La “joya” de la Marina peruana atraca en Francia

El buque escuela Unión, auténtica "joya" de la Marina peruana, atracó hoy en el puerto francés de Le Havre, donde permanecerá cinco días antes de zarpar rumbo a España como parte de un viaje de formación de seis meses que le llevará a visitar once países.
El barco sirve de centro educativo para 83 cadetes de la escuela naval, jóvenes de entre 19 y 22 años que se encuentran en el cuarto año de instrucción de la Marina, y también de verdadera "embajada itinerante" que busca fortalecer la imagen de Perú en el exterior.
"Cuando se hizo el itinerario del velero, se pensó en los destinos más importantes para las relaciones internacionales", aseguró su comandante, Franz Bittrich, en una rueda de prensa a bordo durante la cual destacó que, mientras permanece atracado, el público puede visitarlo y conocer los productos y artesanías típicos del país latinoamericano.
Es también una pequeña ciudad en sí misma, en la que sus 249 tripulantes disponen de todos los servicios necesarios para la vida en alta mar, como una cocina capaz de hornear 1.000 panes al día, una sala de operaciones médicas o un sistema de televisión con el que distraerse finalizada la jornada.
La tripulación incluye a 24 mujeres, entre oficiales y cadetes, además de varios miembros de otros países como el Reino Unido o Nigeria que, siguiendo la tradición náutica, acostumbran a pasar unos días a bordo para crear vínculos.
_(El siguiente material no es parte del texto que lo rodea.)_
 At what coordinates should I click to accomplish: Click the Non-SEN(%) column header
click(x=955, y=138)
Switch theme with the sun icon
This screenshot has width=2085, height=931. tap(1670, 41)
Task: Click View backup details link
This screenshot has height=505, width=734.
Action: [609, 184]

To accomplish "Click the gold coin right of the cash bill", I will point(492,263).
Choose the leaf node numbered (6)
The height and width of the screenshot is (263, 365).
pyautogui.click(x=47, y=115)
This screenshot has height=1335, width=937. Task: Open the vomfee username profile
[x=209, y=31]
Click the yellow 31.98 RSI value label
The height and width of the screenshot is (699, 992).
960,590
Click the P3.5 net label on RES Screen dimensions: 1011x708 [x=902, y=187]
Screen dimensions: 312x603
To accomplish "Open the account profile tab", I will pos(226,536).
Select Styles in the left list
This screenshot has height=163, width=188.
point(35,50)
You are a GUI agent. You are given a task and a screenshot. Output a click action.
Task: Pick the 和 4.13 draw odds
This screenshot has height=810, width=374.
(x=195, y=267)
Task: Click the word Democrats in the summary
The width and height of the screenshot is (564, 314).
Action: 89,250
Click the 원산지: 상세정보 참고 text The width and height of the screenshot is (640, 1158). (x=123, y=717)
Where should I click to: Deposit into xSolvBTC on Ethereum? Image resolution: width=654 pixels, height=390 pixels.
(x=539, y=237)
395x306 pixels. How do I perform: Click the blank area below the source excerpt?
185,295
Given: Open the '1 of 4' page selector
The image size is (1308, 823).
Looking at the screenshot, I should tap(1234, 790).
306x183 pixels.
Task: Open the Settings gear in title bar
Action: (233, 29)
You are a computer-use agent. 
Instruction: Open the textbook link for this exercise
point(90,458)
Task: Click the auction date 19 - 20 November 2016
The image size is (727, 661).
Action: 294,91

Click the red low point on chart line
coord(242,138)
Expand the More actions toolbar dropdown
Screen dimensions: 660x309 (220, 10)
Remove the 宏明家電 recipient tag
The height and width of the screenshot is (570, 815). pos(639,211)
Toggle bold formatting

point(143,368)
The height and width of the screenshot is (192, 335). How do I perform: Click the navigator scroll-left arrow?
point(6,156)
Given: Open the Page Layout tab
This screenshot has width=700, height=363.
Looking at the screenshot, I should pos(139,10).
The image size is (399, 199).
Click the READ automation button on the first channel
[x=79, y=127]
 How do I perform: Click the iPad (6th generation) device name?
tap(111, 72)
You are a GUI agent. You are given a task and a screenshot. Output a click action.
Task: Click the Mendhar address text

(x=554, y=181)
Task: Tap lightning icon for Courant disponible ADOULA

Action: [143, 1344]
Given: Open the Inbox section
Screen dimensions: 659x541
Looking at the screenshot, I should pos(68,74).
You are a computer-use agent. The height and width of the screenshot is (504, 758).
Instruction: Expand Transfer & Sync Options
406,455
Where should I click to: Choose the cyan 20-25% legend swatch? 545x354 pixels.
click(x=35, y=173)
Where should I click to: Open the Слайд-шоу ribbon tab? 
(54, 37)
El buque "puede parecer antiguo por fuera" por sus cuatro grandes mástiles de vela, explicó el teniente Víctor Linares, pero "cuenta con la última tecnología" y fue construido en los astilleros de los Servicios Industriales de la Marina de Guerra del Perú (SIMA) en 2012, lo que le convierte en el barco escuela de más reciente construcción del mundo.
La mayor parte del trabajo se realiza de forma "tradicional" -para alzar una de las cuatro velas se necesitan 40 personas-, un método "ideal" para enseñar valores como "el compañerismo y el temple, así como para fortalecer el carácter", aseguró Linares.
Unas características, además de la mera condición física, que son "necesarias para subir a la verga más alta por la noche, a pesar del frío y de la lluvia, una operación que requiere de un temple especial que no podría enseñarse en un buque más moderno", insistió.
Con sus 54 metros de altura -similar a un edificio de 18 pisos-, 115,7 metros de largo (eslora) y 13,5 metros de ancho (manga), es el navío dedicado a la educación de cadetes más grande de América Latina y el segundo del mundo, por detrás del ruso Kruzenshtern.
Fue bautizado como Unión en honor a la corbeta homónima que participó en la primera etapa de la Guerra del Pacífico, de fines del siglo XIX, y cuyo mástil principal adorna la entrada de la Escuela Naval de la Armada peruana.
En su mascarón de proa tiene una escultura de bronce del Inca navegante Túpac Yupanqui (1441-1493), conocido como "el resplandeciente y al que se le atribuye haber conducido una flota de balsas a través del océano Pacífico.
El Unión zarpó de Perú el pasado 11 de mayo para realizar, durante seis meses, su segundo viaje de instrucción desde que entró en servicio en 2016.
En el camino atracó en puertos como el de la ciudad estadounidense Boston o la canadiense Charlottetown antes de llegar a Europa, y a su regreso el 7 de noviembre habrá visitado una veintena de urbes de Panamá, EEUU, Canadá, Reino Unido, Alemania, Holanda, Francia, España, Portugal, República Dominicana y Ecuador.